Description of the task →
Wherever the string "taskbar" turns up in the data, copy the whole line.

Available data →

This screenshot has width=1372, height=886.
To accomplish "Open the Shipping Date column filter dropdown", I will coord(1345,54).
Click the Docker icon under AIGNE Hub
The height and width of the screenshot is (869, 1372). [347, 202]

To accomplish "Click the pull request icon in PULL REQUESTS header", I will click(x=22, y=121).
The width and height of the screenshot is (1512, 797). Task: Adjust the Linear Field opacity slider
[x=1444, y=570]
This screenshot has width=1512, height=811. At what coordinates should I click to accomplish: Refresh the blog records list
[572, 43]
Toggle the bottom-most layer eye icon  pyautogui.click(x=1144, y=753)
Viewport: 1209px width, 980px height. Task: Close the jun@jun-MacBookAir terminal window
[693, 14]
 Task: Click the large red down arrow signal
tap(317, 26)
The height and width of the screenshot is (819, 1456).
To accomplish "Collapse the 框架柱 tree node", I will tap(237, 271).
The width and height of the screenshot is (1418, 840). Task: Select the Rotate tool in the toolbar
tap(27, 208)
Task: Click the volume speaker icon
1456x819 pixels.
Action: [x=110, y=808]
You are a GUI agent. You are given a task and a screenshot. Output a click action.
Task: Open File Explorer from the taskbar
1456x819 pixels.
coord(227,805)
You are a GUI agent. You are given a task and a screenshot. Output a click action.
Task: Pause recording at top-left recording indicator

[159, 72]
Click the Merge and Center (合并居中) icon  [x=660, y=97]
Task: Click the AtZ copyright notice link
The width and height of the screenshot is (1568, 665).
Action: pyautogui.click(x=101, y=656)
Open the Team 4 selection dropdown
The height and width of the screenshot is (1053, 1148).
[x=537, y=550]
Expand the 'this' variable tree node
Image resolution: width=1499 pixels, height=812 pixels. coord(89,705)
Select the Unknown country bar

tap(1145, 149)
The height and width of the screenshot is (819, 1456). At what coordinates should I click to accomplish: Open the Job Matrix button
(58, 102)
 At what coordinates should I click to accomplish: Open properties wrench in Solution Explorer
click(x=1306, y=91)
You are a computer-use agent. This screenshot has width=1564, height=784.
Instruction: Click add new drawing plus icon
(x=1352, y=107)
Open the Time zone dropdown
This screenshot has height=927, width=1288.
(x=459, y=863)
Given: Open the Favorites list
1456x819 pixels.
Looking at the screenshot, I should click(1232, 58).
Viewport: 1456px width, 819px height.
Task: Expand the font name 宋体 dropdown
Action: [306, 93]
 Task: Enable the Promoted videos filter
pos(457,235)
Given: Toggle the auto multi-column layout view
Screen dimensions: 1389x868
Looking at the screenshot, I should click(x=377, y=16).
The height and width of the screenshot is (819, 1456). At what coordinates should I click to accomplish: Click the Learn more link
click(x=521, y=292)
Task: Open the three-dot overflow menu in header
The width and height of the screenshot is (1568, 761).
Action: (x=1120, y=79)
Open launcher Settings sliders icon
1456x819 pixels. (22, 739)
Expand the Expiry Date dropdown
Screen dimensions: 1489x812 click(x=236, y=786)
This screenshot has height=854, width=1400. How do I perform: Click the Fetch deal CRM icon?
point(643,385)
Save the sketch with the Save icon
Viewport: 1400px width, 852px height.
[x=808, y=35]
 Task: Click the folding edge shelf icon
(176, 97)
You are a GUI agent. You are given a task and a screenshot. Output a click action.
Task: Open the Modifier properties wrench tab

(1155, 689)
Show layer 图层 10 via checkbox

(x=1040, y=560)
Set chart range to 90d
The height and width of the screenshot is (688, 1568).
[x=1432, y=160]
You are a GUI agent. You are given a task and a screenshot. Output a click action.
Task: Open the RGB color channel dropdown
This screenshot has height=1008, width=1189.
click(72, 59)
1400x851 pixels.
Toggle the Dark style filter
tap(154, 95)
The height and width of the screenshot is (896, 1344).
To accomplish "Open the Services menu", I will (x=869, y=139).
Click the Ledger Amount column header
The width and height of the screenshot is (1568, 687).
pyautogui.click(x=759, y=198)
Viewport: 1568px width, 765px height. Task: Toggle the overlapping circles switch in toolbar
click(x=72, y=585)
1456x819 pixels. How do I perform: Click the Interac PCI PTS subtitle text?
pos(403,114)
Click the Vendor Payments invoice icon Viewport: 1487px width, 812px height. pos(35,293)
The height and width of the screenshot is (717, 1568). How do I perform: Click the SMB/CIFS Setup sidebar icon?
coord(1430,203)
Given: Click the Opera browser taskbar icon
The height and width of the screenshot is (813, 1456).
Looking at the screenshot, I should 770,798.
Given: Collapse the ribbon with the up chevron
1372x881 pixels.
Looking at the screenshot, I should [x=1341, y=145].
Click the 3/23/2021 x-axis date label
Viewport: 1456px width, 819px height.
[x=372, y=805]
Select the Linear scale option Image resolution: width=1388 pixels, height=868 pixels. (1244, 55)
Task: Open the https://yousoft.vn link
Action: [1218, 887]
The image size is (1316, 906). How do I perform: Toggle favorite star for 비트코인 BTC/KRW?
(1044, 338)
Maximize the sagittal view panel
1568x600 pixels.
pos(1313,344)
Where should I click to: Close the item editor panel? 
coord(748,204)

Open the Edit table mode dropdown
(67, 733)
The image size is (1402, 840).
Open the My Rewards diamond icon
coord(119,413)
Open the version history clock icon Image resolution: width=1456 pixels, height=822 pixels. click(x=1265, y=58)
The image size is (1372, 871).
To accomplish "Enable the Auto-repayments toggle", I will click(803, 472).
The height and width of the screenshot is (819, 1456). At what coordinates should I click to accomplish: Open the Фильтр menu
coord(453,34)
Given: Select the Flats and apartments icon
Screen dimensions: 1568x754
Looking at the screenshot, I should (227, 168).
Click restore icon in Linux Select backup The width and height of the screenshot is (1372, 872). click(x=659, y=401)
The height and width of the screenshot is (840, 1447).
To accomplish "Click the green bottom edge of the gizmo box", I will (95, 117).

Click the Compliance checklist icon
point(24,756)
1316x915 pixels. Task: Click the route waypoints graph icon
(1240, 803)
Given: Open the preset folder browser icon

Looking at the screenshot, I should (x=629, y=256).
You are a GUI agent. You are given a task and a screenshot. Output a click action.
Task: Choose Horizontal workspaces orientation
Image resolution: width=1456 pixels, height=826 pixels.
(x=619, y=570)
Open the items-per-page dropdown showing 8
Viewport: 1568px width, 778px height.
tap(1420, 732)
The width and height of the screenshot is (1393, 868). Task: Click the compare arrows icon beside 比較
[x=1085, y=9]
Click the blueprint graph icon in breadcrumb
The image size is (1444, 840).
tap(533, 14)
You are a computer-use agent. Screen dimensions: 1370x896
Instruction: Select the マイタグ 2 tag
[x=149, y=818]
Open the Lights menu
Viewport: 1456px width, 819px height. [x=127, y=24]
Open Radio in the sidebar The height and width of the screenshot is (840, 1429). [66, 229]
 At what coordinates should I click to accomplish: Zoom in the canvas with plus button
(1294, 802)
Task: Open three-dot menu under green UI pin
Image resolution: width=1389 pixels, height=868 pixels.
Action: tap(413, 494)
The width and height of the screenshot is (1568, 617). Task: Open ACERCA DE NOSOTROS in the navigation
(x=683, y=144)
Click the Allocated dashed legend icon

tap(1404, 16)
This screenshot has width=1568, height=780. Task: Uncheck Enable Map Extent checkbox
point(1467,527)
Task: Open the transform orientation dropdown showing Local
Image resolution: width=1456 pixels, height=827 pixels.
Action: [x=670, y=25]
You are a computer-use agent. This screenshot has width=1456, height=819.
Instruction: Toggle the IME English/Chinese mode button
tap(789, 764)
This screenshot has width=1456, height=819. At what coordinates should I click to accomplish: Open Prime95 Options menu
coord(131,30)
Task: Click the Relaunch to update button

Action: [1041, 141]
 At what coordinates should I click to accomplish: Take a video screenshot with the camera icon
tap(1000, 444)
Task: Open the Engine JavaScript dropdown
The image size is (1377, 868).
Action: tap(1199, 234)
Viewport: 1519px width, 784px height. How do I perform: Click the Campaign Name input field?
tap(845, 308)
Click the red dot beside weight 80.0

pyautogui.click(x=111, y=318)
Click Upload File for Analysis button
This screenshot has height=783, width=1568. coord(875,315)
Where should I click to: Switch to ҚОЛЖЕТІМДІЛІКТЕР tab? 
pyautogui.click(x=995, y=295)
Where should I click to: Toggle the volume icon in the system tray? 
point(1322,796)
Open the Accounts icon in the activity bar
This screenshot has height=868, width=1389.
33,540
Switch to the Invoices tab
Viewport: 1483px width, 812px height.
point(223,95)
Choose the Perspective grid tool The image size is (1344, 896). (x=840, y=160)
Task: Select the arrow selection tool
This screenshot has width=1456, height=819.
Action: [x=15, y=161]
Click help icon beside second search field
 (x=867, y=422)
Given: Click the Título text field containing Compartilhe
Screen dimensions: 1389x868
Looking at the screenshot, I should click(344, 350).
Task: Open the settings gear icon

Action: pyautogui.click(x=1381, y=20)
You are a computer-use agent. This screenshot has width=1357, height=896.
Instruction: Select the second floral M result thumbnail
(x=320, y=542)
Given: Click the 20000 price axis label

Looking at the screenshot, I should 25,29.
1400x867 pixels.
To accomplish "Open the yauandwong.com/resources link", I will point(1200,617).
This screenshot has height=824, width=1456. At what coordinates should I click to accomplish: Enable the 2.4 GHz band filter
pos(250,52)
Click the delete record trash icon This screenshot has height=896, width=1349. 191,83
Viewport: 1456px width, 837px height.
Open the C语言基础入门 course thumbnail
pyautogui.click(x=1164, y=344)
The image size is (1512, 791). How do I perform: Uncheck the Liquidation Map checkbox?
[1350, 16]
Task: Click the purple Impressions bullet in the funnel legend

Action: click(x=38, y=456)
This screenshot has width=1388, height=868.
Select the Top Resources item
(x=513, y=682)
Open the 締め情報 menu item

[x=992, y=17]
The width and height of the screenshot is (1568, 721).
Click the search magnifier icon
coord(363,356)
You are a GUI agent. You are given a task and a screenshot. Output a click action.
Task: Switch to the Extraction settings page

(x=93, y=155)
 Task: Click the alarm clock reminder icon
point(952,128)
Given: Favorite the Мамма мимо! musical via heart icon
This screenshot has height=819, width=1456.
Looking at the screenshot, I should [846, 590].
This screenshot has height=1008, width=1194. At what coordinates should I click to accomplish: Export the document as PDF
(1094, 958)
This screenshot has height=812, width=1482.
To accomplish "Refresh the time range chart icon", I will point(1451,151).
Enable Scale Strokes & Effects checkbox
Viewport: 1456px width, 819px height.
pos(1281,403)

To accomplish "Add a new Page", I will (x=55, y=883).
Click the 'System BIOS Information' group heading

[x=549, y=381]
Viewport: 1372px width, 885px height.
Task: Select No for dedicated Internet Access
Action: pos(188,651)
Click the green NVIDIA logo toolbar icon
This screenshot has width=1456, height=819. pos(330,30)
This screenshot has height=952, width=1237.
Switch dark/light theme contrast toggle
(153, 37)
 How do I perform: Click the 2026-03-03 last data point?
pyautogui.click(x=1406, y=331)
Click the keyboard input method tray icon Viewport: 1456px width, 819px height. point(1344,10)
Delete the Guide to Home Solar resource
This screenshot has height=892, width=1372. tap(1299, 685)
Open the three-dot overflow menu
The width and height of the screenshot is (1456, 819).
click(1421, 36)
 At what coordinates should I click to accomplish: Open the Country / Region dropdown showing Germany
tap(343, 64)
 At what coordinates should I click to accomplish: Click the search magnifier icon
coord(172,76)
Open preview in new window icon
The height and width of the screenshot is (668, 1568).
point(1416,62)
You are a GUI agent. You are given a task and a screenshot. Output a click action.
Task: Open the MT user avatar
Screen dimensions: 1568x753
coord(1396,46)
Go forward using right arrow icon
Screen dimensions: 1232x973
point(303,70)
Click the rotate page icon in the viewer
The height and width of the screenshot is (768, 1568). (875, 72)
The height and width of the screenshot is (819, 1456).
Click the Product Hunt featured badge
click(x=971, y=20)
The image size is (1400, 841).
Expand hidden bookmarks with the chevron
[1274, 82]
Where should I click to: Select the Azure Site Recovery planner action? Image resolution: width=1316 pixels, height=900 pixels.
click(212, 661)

Task output →
Task: Open File Explorer from the taskbar
Given: Click the Opera browser taskbar icon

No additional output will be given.